Problem to solve:
In the rows starting at the first line and ending at the line that contains "This screenshot has", change "tools" to "settings" and leave everything else the same. Return only those lines.

Source records:
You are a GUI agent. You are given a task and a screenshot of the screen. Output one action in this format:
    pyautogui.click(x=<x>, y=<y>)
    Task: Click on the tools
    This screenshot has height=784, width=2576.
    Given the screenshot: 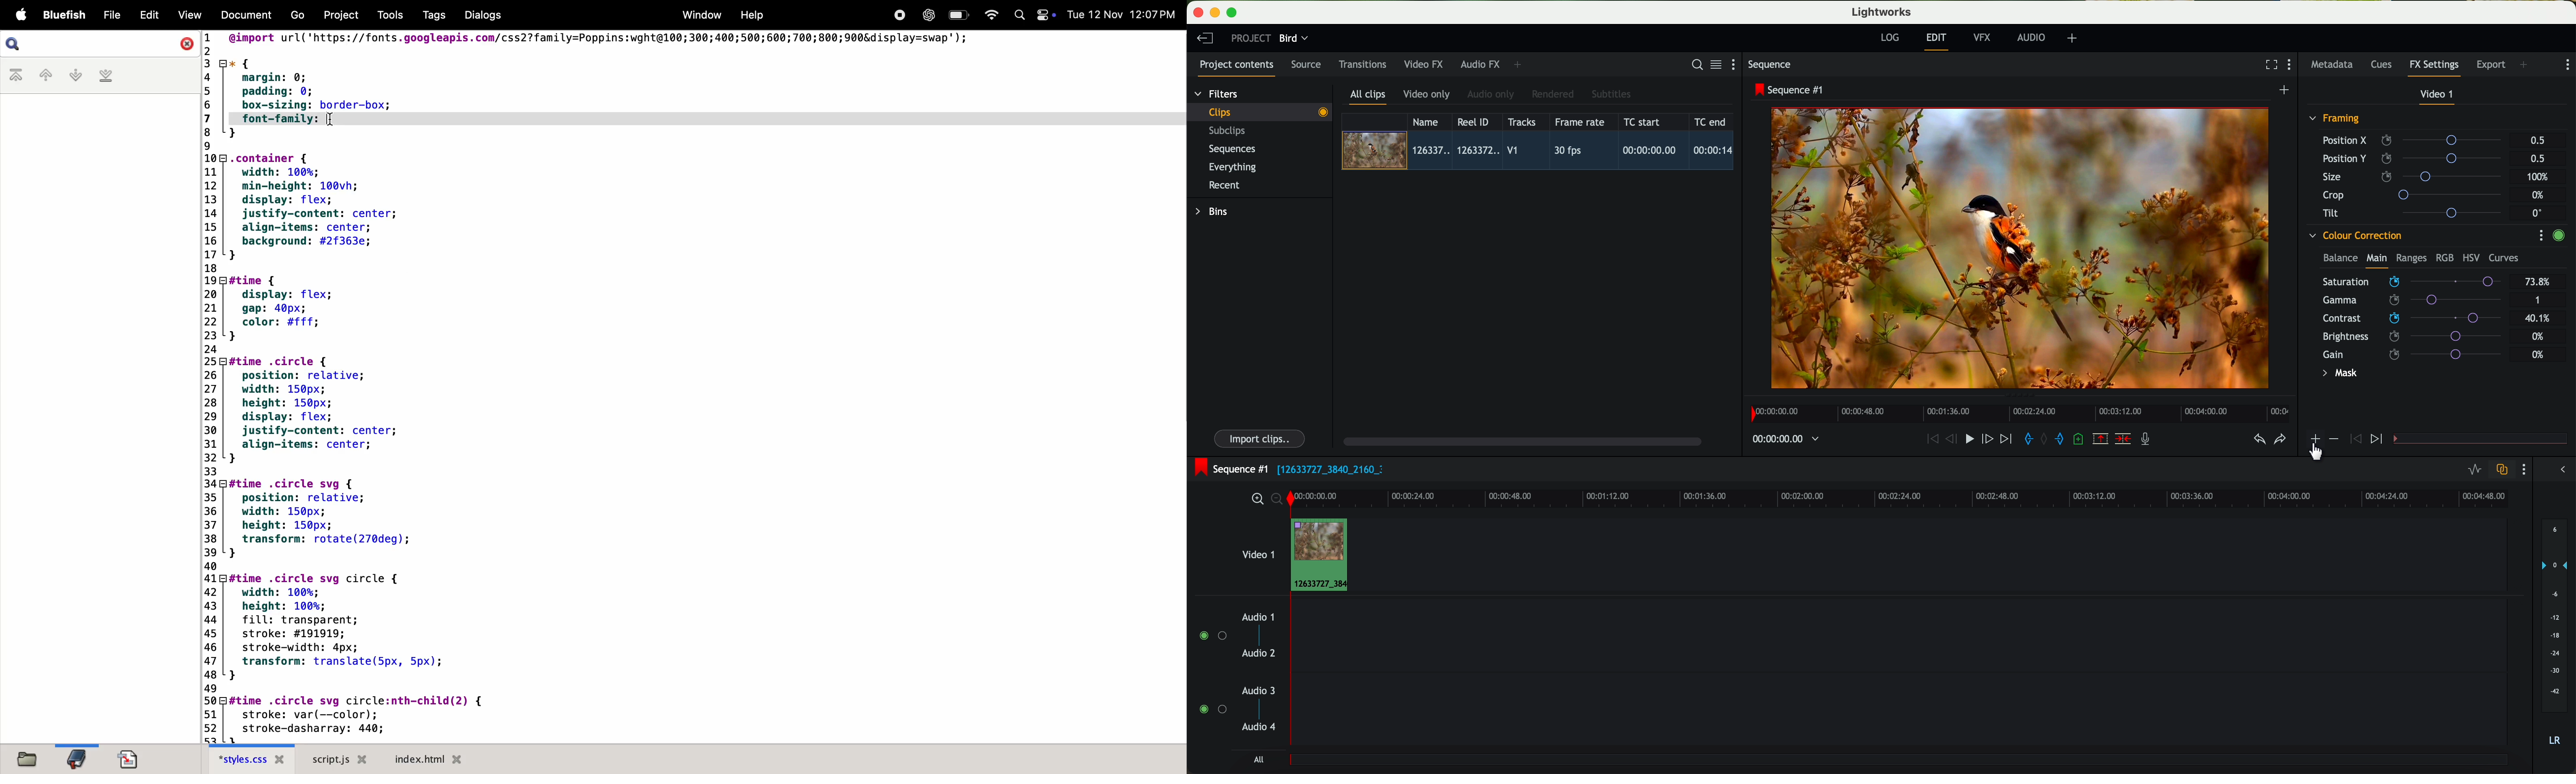 What is the action you would take?
    pyautogui.click(x=386, y=15)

Result:
You are a GUI agent. You are given a task and a screenshot of the screen. Output one action in this format:
    pyautogui.click(x=<x>, y=<y>)
    Task: Click on the settings
    This screenshot has height=784, width=2576.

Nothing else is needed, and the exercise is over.